__AIM OF THE EXERCISE__. The data below should be duplicated in full, unchanged.

__RECORDS__.
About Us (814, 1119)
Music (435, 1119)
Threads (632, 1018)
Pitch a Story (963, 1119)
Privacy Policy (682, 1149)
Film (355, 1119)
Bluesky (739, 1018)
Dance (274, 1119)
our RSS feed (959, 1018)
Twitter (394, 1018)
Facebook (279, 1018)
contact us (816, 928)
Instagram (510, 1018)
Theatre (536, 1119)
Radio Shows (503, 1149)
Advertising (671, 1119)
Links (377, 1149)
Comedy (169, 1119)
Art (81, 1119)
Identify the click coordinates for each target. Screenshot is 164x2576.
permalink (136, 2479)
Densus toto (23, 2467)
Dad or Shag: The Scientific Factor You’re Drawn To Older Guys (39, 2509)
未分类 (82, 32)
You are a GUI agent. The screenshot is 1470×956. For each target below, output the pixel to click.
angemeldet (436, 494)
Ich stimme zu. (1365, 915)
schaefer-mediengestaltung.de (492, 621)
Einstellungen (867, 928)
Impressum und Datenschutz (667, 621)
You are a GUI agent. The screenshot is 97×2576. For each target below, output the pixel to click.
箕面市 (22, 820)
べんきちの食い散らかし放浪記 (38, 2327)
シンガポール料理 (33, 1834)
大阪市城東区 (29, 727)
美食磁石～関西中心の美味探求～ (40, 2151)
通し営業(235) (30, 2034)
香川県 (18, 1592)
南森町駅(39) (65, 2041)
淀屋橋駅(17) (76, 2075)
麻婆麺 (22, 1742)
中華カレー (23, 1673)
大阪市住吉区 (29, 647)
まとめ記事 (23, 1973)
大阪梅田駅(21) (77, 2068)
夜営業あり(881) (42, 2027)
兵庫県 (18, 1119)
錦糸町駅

__RESPONSE BELOW__.
About Us (814, 1119)
Music (435, 1119)
Threads (632, 1018)
Pitch a Story (963, 1119)
Privacy Policy (682, 1149)
Film (355, 1119)
Bluesky (739, 1018)
Dance (274, 1119)
our RSS feed (959, 1018)
Twitter (394, 1018)
Facebook (279, 1018)
contact us (816, 928)
Instagram (510, 1018)
Theatre (536, 1119)
Radio Shows (503, 1149)
Advertising (671, 1119)
Links (377, 1149)
Comedy (169, 1119)
Art (81, 1119)
Identify the click coordinates for each target. Screenshot is 164x2576.
permalink (136, 2479)
Densus toto (23, 2467)
Dad or Shag: The Scientific Factor You’re Drawn To Older Guys (39, 2509)
未分类 (82, 32)
You are a GUI agent. The screenshot is 1470×956. For each target below, output the pixel to click.
angemeldet (436, 494)
Ich stimme zu. (1365, 915)
schaefer-mediengestaltung.de (492, 621)
Einstellungen (867, 928)
Impressum und Datenschutz (667, 621)
You are a GUI agent. The screenshot is 97×2576. For each target below, output the pixel to click.
箕面市 (22, 820)
べんきちの食い散らかし放浪記 (38, 2327)
シンガポール料理 (33, 1834)
大阪市城東区 (29, 727)
美食磁石～関西中心の美味探求～ (40, 2151)
通し営業(235) (30, 2034)
香川県 (18, 1592)
南森町駅(39) (65, 2041)
淀屋橋駅(17) (76, 2075)
麻婆麺 (22, 1742)
中華カレー (23, 1673)
大阪市住吉区 (29, 647)
まとめ記事 (23, 1973)
大阪梅田駅(21) (77, 2068)
夜営業あり(881) (42, 2027)
兵庫県 (18, 1119)
錦糸町駅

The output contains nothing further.